* Exercise:
Give every entry again, exactly as it stands.

Collected data entries:
BEGIN
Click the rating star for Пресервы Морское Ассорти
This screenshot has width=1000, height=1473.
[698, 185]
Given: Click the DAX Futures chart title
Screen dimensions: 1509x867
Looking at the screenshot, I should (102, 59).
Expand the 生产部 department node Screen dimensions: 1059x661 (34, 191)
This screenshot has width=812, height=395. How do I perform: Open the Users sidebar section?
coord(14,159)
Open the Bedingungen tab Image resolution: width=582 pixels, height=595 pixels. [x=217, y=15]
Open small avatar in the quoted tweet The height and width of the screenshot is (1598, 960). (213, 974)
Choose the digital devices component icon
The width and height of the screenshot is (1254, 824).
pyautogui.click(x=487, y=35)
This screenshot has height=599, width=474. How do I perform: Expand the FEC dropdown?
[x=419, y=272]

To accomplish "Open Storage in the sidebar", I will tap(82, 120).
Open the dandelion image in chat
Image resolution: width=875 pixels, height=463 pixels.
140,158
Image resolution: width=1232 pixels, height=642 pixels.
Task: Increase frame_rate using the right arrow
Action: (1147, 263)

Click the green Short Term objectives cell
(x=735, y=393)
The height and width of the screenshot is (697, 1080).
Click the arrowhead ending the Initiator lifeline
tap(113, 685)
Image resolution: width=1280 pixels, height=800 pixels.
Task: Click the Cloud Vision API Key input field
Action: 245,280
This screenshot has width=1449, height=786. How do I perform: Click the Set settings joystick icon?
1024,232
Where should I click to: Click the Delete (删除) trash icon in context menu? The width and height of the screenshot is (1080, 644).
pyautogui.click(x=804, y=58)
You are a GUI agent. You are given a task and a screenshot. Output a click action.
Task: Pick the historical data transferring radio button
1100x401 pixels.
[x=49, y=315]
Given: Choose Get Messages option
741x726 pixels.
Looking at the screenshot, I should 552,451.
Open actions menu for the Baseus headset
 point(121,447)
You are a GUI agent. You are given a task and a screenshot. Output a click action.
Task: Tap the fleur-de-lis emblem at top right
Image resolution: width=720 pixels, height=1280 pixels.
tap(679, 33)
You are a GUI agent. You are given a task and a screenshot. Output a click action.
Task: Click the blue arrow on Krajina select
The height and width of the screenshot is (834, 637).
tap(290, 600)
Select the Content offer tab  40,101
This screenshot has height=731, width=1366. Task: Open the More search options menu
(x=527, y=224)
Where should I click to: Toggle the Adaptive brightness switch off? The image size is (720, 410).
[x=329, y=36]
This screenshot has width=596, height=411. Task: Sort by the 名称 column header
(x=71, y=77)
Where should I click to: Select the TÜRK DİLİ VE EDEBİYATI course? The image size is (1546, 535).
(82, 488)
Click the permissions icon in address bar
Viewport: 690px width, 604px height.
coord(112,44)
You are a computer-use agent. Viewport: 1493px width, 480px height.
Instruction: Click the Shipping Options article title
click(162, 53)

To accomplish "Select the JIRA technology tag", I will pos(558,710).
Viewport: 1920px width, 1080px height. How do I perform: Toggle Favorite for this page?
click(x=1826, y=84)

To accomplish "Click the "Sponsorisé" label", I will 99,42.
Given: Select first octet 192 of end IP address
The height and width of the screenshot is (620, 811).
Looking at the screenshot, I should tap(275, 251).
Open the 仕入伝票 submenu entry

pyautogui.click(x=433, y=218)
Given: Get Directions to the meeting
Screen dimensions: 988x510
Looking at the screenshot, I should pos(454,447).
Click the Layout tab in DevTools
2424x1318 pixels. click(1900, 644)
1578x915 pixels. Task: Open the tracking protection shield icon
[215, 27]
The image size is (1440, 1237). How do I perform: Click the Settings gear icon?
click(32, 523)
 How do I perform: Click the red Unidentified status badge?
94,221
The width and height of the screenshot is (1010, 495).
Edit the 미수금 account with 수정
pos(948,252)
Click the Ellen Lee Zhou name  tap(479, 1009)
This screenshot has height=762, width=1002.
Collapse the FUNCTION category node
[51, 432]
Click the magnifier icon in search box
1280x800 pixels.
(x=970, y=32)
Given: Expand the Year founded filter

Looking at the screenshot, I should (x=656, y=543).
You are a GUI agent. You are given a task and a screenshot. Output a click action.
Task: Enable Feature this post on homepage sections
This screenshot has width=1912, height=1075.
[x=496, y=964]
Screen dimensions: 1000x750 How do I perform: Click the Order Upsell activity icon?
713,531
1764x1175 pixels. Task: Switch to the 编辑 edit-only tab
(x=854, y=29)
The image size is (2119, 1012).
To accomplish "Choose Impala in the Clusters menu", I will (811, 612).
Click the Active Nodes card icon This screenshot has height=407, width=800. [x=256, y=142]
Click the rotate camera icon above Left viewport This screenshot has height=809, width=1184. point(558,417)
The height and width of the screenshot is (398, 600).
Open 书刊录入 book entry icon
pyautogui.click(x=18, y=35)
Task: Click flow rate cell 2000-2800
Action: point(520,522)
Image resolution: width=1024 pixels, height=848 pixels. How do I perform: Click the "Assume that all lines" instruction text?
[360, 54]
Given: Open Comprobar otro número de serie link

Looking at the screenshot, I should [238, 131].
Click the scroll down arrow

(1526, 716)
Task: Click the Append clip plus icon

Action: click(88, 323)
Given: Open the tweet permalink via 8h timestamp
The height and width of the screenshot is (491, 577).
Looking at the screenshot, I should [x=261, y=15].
END
* Result of the exercise:
Click the rating star for Пресервы Морское Ассорти
This screenshot has width=1000, height=1473.
[698, 185]
Given: Click the DAX Futures chart title
Screen dimensions: 1509x867
Looking at the screenshot, I should (102, 59).
Expand the 生产部 department node Screen dimensions: 1059x661 (34, 191)
This screenshot has width=812, height=395. How do I perform: Open the Users sidebar section?
coord(14,159)
Open the Bedingungen tab Image resolution: width=582 pixels, height=595 pixels. [x=217, y=15]
Open small avatar in the quoted tweet The height and width of the screenshot is (1598, 960). (213, 974)
Choose the digital devices component icon
The width and height of the screenshot is (1254, 824).
pyautogui.click(x=487, y=35)
This screenshot has height=599, width=474. How do I perform: Expand the FEC dropdown?
[x=419, y=272]

To accomplish "Open Storage in the sidebar", I will tap(82, 120).
Open the dandelion image in chat
Image resolution: width=875 pixels, height=463 pixels.
140,158
Image resolution: width=1232 pixels, height=642 pixels.
Task: Increase frame_rate using the right arrow
Action: (1147, 263)

Click the green Short Term objectives cell
(x=735, y=393)
The height and width of the screenshot is (697, 1080).
Click the arrowhead ending the Initiator lifeline
tap(113, 685)
Image resolution: width=1280 pixels, height=800 pixels.
Task: Click the Cloud Vision API Key input field
Action: 245,280
This screenshot has width=1449, height=786. How do I perform: Click the Set settings joystick icon?
1024,232
Where should I click to: Click the Delete (删除) trash icon in context menu? The width and height of the screenshot is (1080, 644).
pyautogui.click(x=804, y=58)
You are a GUI agent. You are given a task and a screenshot. Output a click action.
Task: Pick the historical data transferring radio button
1100x401 pixels.
[x=49, y=315]
Given: Choose Get Messages option
741x726 pixels.
Looking at the screenshot, I should 552,451.
Open actions menu for the Baseus headset
 point(121,447)
You are a GUI agent. You are given a task and a screenshot. Output a click action.
Task: Tap the fleur-de-lis emblem at top right
Image resolution: width=720 pixels, height=1280 pixels.
tap(679, 33)
You are a GUI agent. You are given a task and a screenshot. Output a click action.
Task: Click the blue arrow on Krajina select
The height and width of the screenshot is (834, 637).
tap(290, 600)
Select the Content offer tab  40,101
This screenshot has height=731, width=1366. Task: Open the More search options menu
(x=527, y=224)
Where should I click to: Toggle the Adaptive brightness switch off? The image size is (720, 410).
[x=329, y=36]
This screenshot has width=596, height=411. Task: Sort by the 名称 column header
(x=71, y=77)
Where should I click to: Select the TÜRK DİLİ VE EDEBİYATI course? The image size is (1546, 535).
(82, 488)
Click the permissions icon in address bar
Viewport: 690px width, 604px height.
coord(112,44)
You are a computer-use agent. Viewport: 1493px width, 480px height.
Instruction: Click the Shipping Options article title
click(162, 53)

To accomplish "Select the JIRA technology tag", I will pos(558,710).
Viewport: 1920px width, 1080px height. How do I perform: Toggle Favorite for this page?
click(x=1826, y=84)

To accomplish "Click the "Sponsorisé" label", I will 99,42.
Given: Select first octet 192 of end IP address
The height and width of the screenshot is (620, 811).
Looking at the screenshot, I should tap(275, 251).
Open the 仕入伝票 submenu entry

pyautogui.click(x=433, y=218)
Given: Get Directions to the meeting
Screen dimensions: 988x510
Looking at the screenshot, I should pos(454,447).
Click the Layout tab in DevTools
2424x1318 pixels. click(1900, 644)
1578x915 pixels. Task: Open the tracking protection shield icon
[215, 27]
The image size is (1440, 1237). How do I perform: Click the Settings gear icon?
click(32, 523)
 How do I perform: Click the red Unidentified status badge?
94,221
The width and height of the screenshot is (1010, 495).
Edit the 미수금 account with 수정
pos(948,252)
Click the Ellen Lee Zhou name  tap(479, 1009)
This screenshot has height=762, width=1002.
Collapse the FUNCTION category node
[51, 432]
Click the magnifier icon in search box
1280x800 pixels.
(x=970, y=32)
Given: Expand the Year founded filter

Looking at the screenshot, I should (x=656, y=543).
You are a GUI agent. You are given a task and a screenshot. Output a click action.
Task: Enable Feature this post on homepage sections
This screenshot has width=1912, height=1075.
[x=496, y=964]
Screen dimensions: 1000x750 How do I perform: Click the Order Upsell activity icon?
713,531
1764x1175 pixels. Task: Switch to the 编辑 edit-only tab
(x=854, y=29)
The image size is (2119, 1012).
To accomplish "Choose Impala in the Clusters menu", I will (811, 612).
Click the Active Nodes card icon This screenshot has height=407, width=800. [x=256, y=142]
Click the rotate camera icon above Left viewport This screenshot has height=809, width=1184. point(558,417)
The height and width of the screenshot is (398, 600).
Open 书刊录入 book entry icon
pyautogui.click(x=18, y=35)
Task: Click flow rate cell 2000-2800
Action: point(520,522)
Image resolution: width=1024 pixels, height=848 pixels. How do I perform: Click the "Assume that all lines" instruction text?
[360, 54]
Given: Open Comprobar otro número de serie link

Looking at the screenshot, I should [238, 131].
Click the scroll down arrow

(1526, 716)
Task: Click the Append clip plus icon

Action: click(88, 323)
Given: Open the tweet permalink via 8h timestamp
The height and width of the screenshot is (491, 577).
Looking at the screenshot, I should [x=261, y=15].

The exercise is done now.